_PROBLEM STATEMENT_: Omit all pictures, then retype the data exactly as given.

_LISTED RECORDS_:
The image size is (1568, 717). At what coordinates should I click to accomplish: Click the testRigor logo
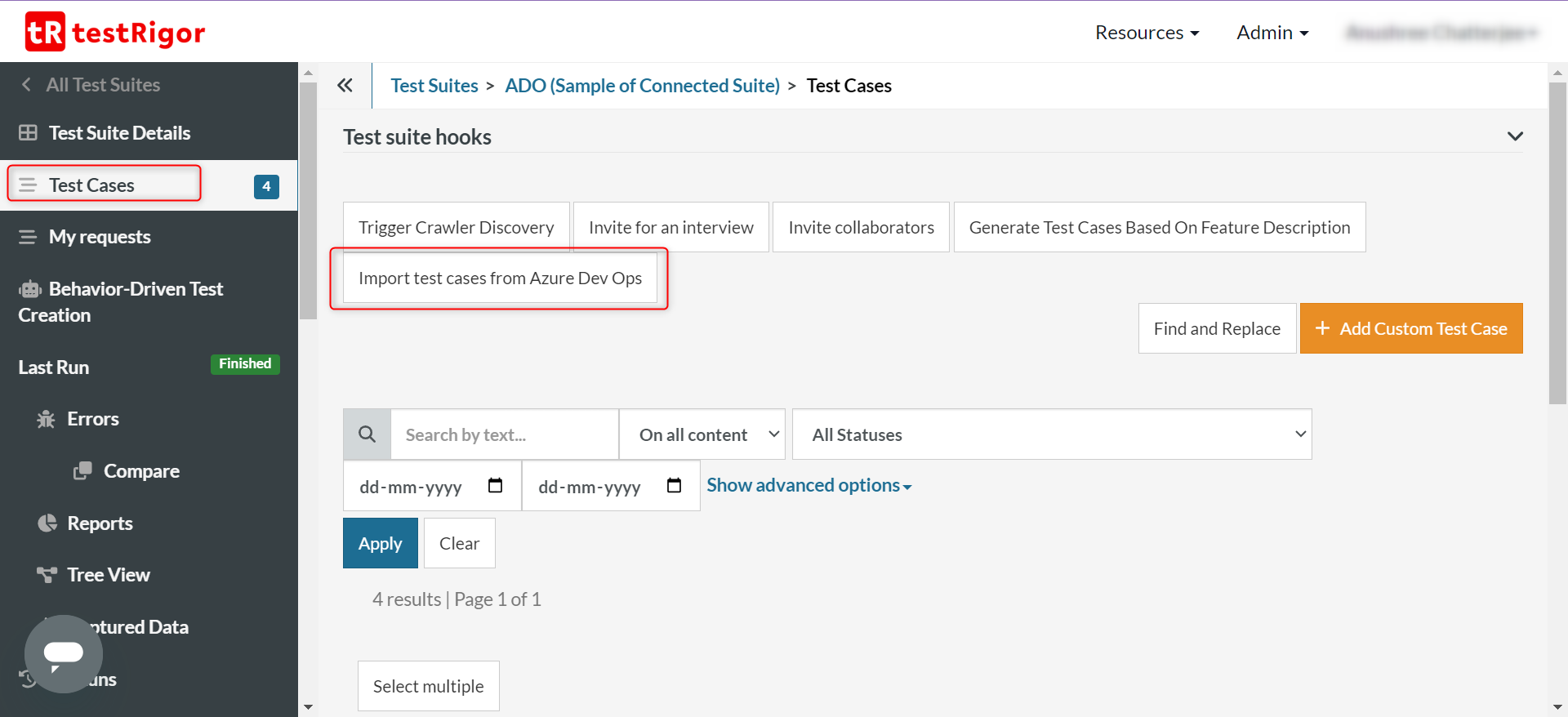coord(115,32)
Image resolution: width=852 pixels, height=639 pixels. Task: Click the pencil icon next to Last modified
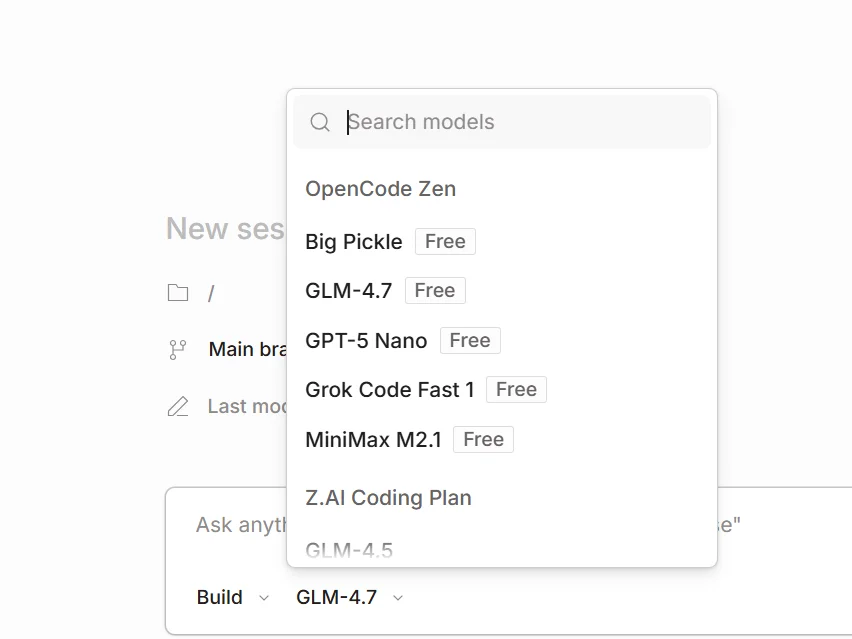[178, 406]
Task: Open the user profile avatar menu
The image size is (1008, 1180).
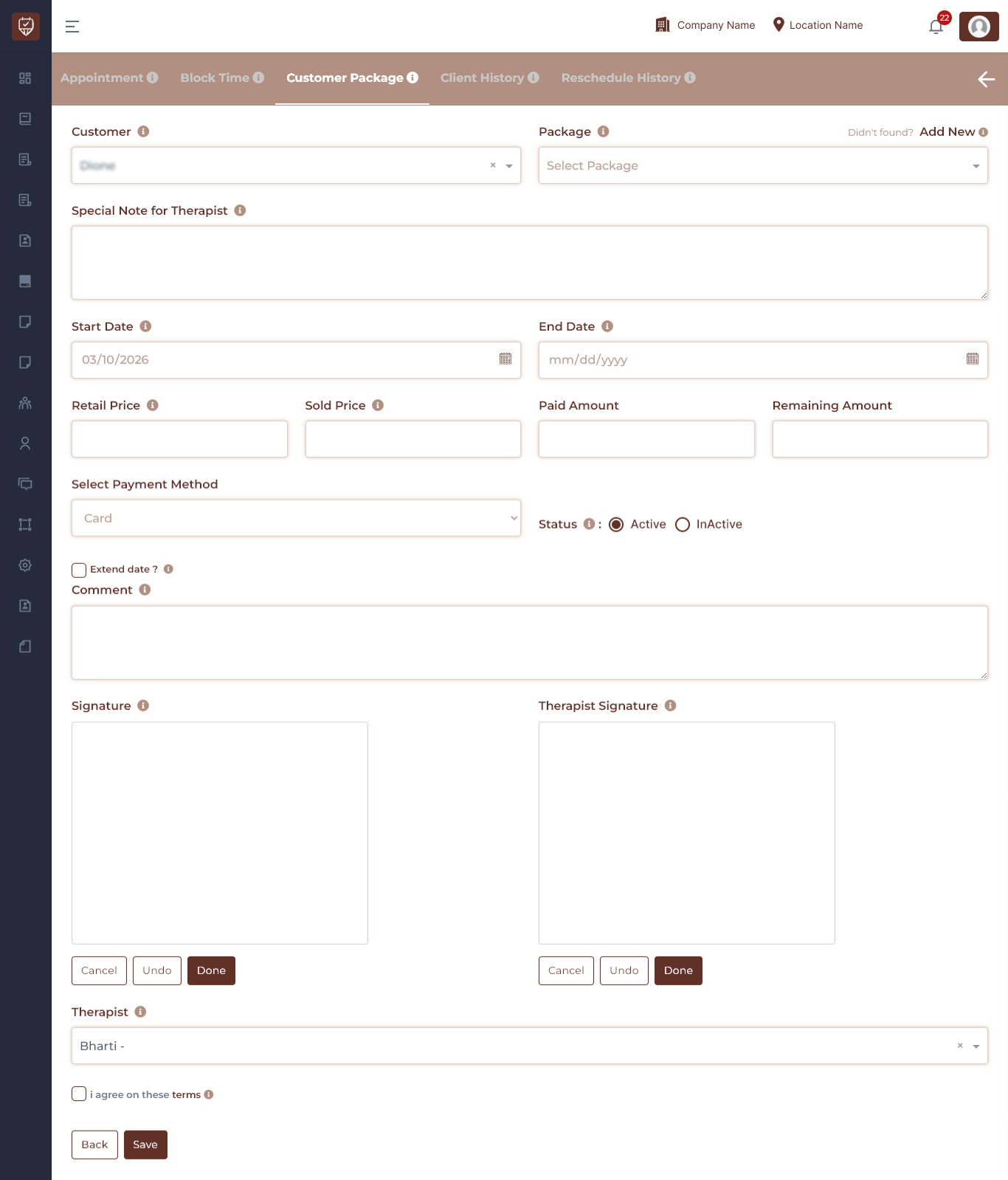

_TASK OUTPUT_:
The image size is (1568, 717). At what coordinates should I click to accomplish: Click the testRigor logo
coord(115,32)
Image resolution: width=852 pixels, height=639 pixels. Task: Click the pencil icon next to Last modified
[178, 406]
Task: Open the user profile avatar menu
The image size is (1008, 1180).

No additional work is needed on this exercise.